● **Material to process**

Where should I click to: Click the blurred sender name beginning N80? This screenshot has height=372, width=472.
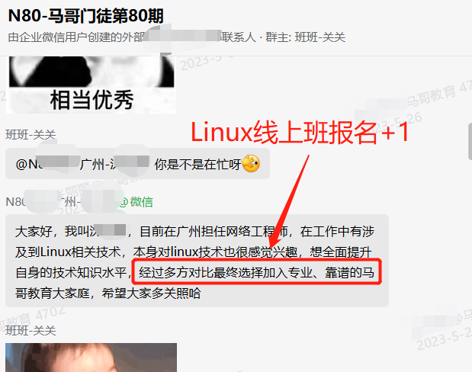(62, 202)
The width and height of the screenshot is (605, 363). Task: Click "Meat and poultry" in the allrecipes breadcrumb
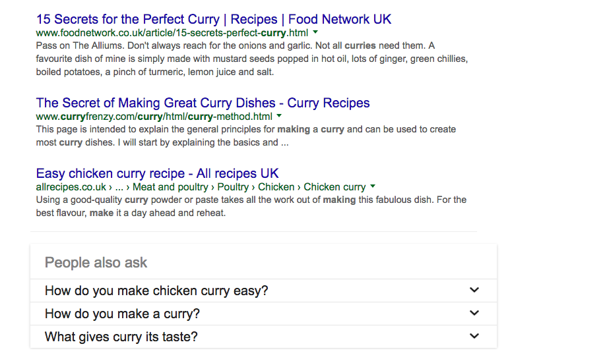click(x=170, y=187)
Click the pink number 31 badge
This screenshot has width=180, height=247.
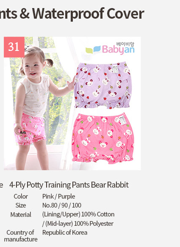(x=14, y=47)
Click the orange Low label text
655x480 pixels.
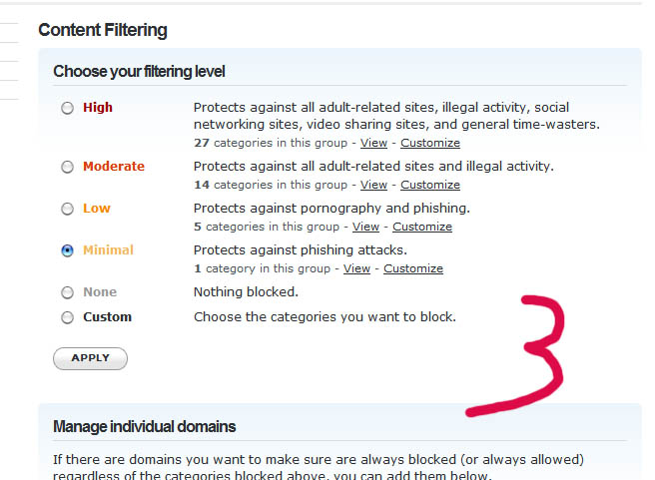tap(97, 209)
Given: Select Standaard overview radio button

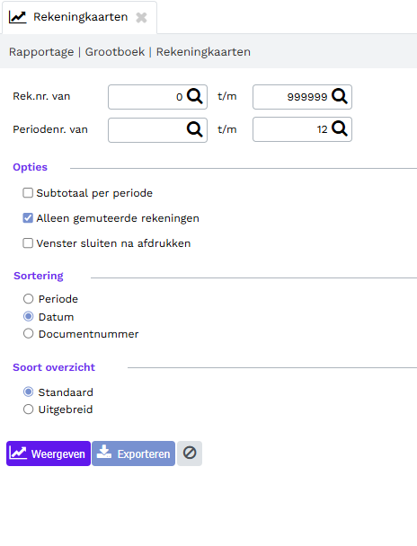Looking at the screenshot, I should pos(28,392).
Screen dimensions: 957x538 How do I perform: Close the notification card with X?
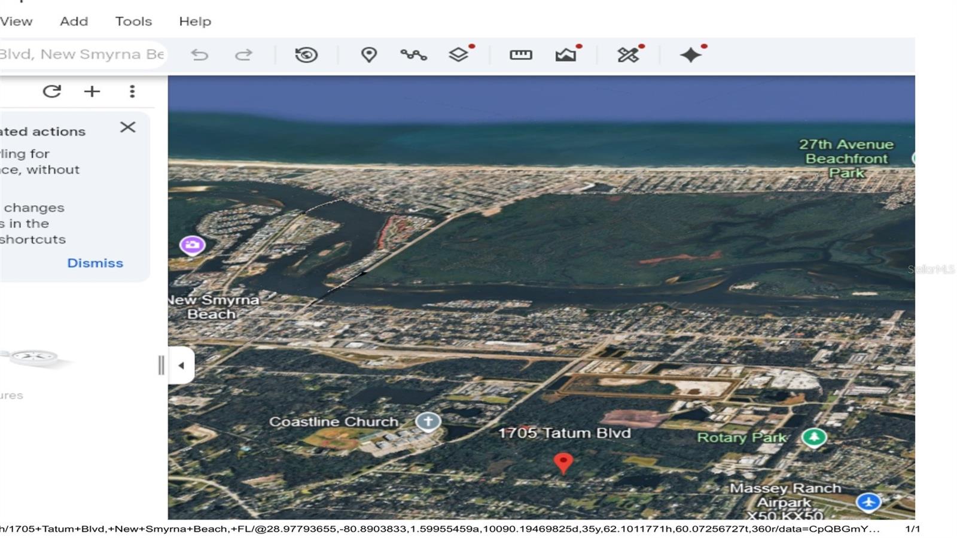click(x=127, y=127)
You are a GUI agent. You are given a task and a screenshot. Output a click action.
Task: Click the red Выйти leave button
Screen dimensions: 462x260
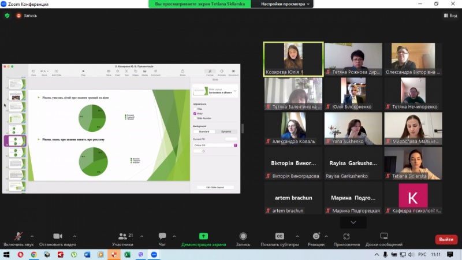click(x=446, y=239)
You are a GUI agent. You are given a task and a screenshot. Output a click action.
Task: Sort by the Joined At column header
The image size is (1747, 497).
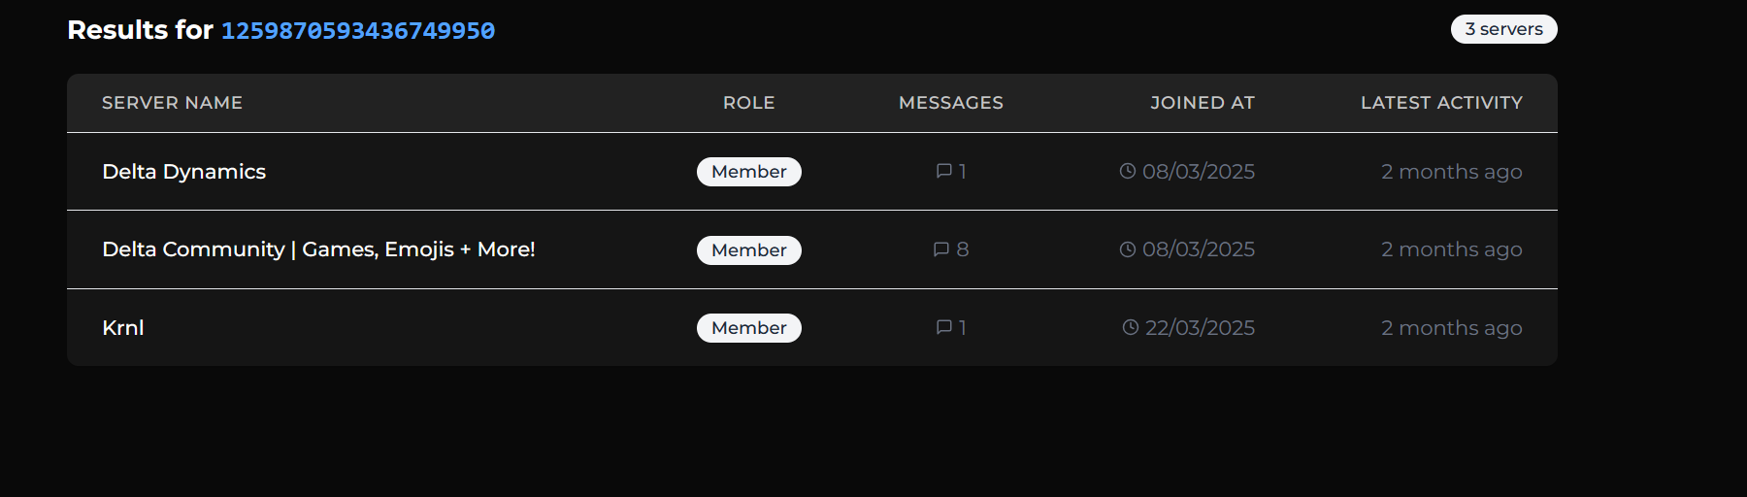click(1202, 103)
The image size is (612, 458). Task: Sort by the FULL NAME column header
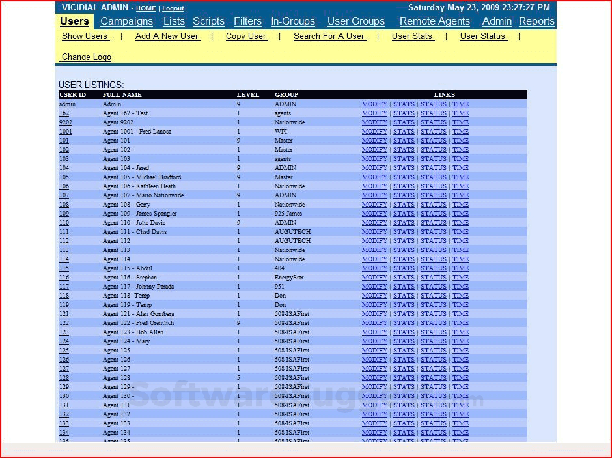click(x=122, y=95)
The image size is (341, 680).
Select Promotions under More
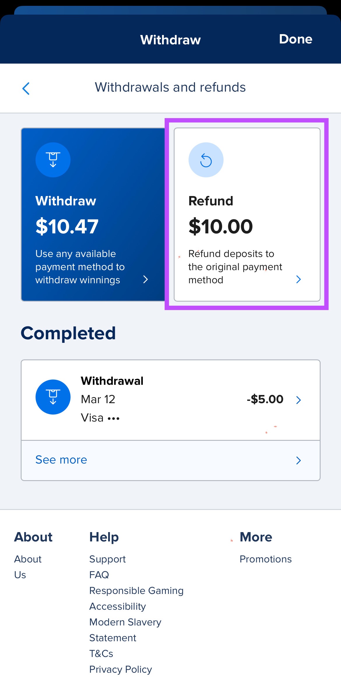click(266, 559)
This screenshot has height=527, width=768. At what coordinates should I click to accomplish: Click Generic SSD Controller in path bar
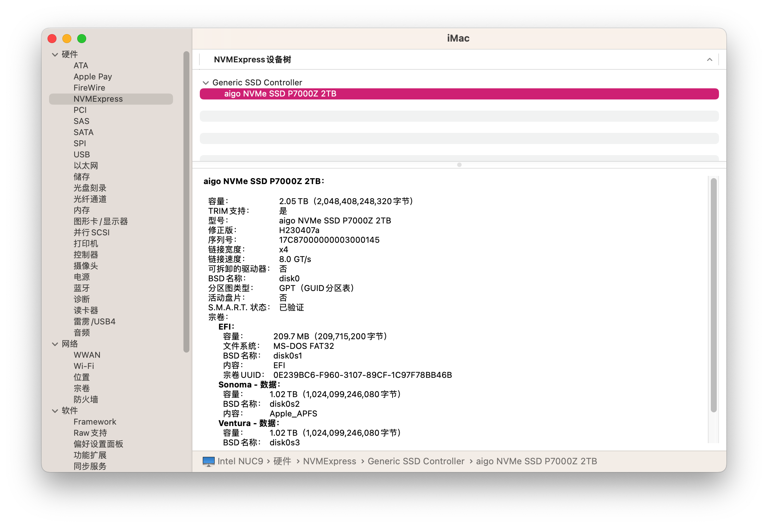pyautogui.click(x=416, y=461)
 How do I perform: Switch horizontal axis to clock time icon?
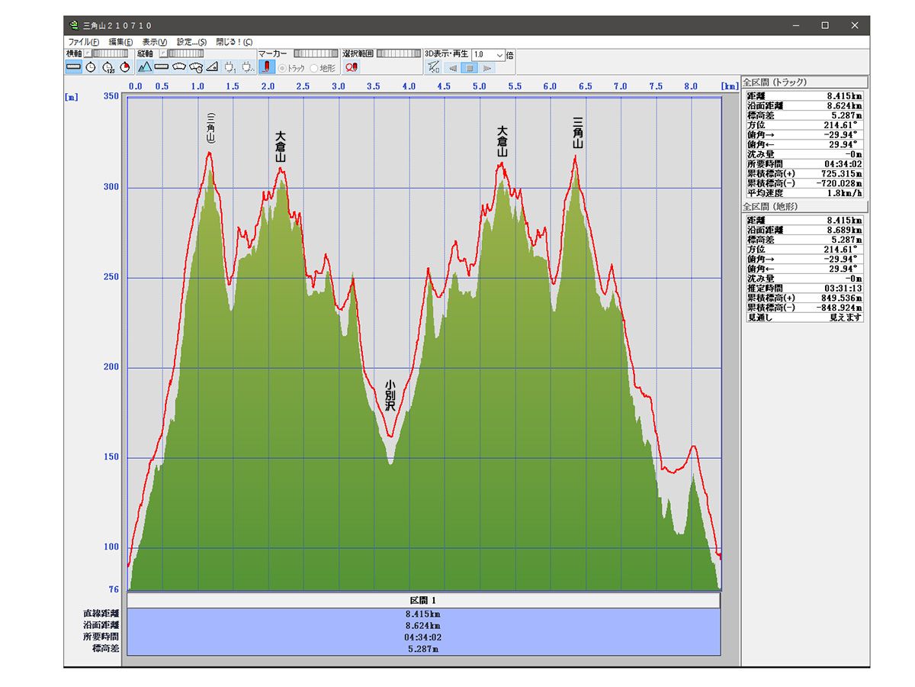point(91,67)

● **What you will do**
Arrange the data above as a numbered list, one line per item, skipping any blank lines. Leave out the pictures.

● **Output of the exercise**
1. Where should I click to: Click the blurred sender name beginning N80? This screenshot has height=372, width=472.
2. (62, 202)
3. The width and height of the screenshot is (605, 363). Task: Click "Meat and poultry" in the allrecipes breadcrumb
4. click(x=170, y=187)
5. Click the pink number 31 badge
6. This screenshot has width=180, height=247.
7. (x=14, y=47)
8. Click the orange Low label text
9. 655x480 pixels.
10. tap(97, 209)
11. Given: Select Standaard overview radio button
12. Looking at the screenshot, I should pos(28,392).
13. Screen dimensions: 957x538 How do I perform: Close the notification card with X?
14. click(x=127, y=127)
15. You are a GUI agent. You are given a task and a screenshot. Output a click action.
16. Task: Click the red Выйти leave button
17. Screen dimensions: 462x260
18. click(x=446, y=239)
19. You are a GUI agent. You are given a task and a screenshot. Output a click action.
20. Task: Sort by the Joined At column header
21. The image size is (1747, 497).
22. click(1202, 103)
23. The image size is (612, 458). Task: Sort by the FULL NAME column header
24. click(x=122, y=95)
25. The image size is (341, 680).
26. Select Promotions under More
27. click(266, 559)
28. This screenshot has height=527, width=768. At what coordinates should I click to accomplish: Click Generic SSD Controller in path bar
29. pyautogui.click(x=416, y=461)
30.  How do I perform: Switch horizontal axis to clock time icon?
31. point(91,67)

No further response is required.